#### THE TASK:
Find each line in the records below that contains the word "computer", and copy it out.

#### RECORDS FOR THIS EXERCISE:

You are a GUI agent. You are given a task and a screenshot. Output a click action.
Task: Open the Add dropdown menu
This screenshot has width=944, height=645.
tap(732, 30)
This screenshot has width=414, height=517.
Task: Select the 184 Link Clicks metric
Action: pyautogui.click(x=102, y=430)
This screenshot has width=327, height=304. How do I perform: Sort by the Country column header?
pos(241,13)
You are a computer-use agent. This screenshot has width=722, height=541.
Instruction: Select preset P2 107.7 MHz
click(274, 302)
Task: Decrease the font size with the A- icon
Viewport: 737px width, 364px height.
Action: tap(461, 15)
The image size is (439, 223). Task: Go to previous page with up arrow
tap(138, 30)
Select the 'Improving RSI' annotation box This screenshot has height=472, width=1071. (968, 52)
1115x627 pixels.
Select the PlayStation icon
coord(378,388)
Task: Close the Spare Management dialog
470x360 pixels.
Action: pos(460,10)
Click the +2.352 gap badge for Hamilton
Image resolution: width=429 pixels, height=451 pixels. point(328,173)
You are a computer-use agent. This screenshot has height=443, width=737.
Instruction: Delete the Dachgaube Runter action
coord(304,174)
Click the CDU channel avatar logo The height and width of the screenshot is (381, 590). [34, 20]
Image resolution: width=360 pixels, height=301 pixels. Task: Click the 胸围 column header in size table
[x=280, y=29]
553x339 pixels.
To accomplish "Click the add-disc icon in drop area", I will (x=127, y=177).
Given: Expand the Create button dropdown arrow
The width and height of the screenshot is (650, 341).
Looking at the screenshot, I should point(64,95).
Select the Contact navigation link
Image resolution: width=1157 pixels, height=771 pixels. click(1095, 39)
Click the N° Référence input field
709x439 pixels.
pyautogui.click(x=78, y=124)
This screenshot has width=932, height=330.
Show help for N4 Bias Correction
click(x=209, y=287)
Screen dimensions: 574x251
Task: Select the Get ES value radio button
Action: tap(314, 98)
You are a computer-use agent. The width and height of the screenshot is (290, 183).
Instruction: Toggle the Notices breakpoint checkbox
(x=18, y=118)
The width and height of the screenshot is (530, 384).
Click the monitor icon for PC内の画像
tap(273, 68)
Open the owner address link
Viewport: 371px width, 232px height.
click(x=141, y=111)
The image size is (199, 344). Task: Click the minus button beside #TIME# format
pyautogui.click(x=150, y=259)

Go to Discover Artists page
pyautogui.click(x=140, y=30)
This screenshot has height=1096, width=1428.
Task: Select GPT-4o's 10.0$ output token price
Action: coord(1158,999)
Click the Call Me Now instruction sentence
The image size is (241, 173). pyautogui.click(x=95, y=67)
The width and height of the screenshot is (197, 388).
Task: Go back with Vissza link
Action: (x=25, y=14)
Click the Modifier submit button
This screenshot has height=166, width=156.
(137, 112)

#### RESPONSE TO THIS TASK:
You are a computer-use agent. This screenshot has width=722, height=541.
You are a computer-use agent. This screenshot has height=443, width=737.
You are a computer-use agent. The width and height of the screenshot is (290, 183).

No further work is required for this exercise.